* _Texto de partida_:
#####
P: ¿Podría decirse entonces que la industrialización se aplica a la realidad al mismo tiempo que va creando los mecanismos —ideológicos, económicos, sociales— que la hacen posible?

R: La robotización, la nueva industrialización, la artesanía digital o como prefiramos llamarla, no es solo cuestión de técnica. Se extiende por dimensiones diversas y entrelazadas; implica, como dices, un sistema que se va haciendo a sí mismo conforme se va probando en la realidad. De ahí su complejidad y la exigencia de abordarla con los herramientas de pensamiento y de gestión adecuadas. Por eso es tan importante entender que la industrialización, para ser viable, para actualizar todos sus potenciales, debe sostenerse en la formación, en la educación. Pero una educación que no solo sirva para adiestrar a los futuros diseñadores en ciertas capacidades técnicas, sino que, sobre todo, sirva para modelar su pensamiento, para orientar el modo en que se enfrentarán a los problemas reales de la sociedad.

P: ¿En qué se diferencia este tipo de educación de la tradicional?

R: Se diferencia, fundamentalmente, en que quiere seguir siendo politécnica. Antaño poderoso e incluso predominante, el modelo politécnico se ha ido diluyendo hasta resultar hoy casi una excepción. Unas veces porque las tradiciones de enseñanza, más afines a los lados artísticos de la profesión, han tendido a favorecer la idea del arquitecto como diseñador puro, como especialista en formas. Otras veces porque las exigencias de la sociedad, la ideología de la fast architecture, y la crisis y la confusión que afectan a la profesión, han minado el modelo politécnico de antaño. Es cierto que la formación de un arquitecto hoy no puede ser ni la de un ingeniero del siglo XIX ni la de la un profesional de los años del desarrollismo o la Transición. Pero no es menos cierto que esto no debería implicar la renuncia al modelo. Lo que necesita la enseñanza politécnica no es un mentís absoluto; es una reforma, una actualización, y una de las maneras de hacerlo es incorporar, desde el principio, las tecnologías ligadas a la nueva industrialización. No podemos seguir desligando los aspectos formales de los aspectos constructivos de la disciplina, a no ser que queramos convertir a los arquitectos en meros “diseñadores de exteriores”, como ya son en buena medida en otros países y tradiciones culturales.
#####
* _Objetivo de la tarea_:
Responde con los datos del texto de arriba sobre la enseñanza politécnica:
1. ¿En qué debe sostenerse la industrialización para ser viable?
2. ¿En qué se diferencia fundamentalmente este tipo de educación de la tradicional?
3. ¿En qué podrían convertirse los arquitectos si se siguen desligando los aspectos formales de los constructivos?

* _Información proporcionada_:
#####
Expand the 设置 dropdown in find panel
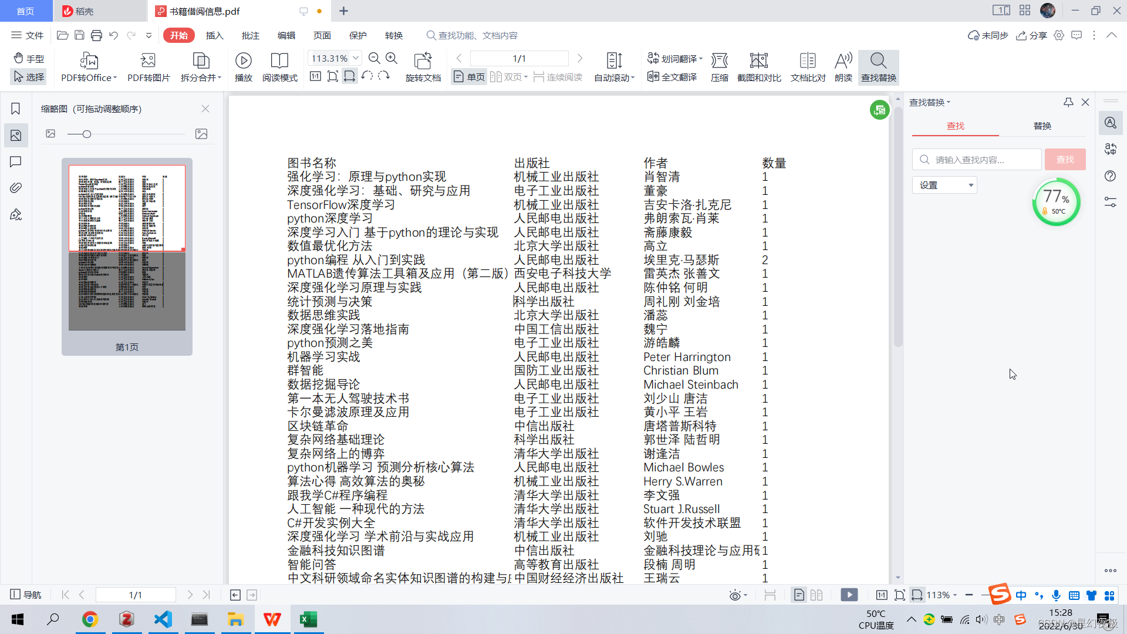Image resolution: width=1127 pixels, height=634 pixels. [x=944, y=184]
#####
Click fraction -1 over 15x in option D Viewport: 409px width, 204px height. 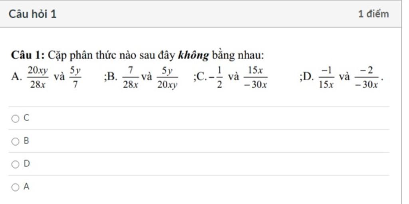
#####
* _Respuesta propuesta_:
1. En la formación, en la educación.
2. En que quiere seguir siendo politécnica.
3. En meros "diseñadores de exteriores".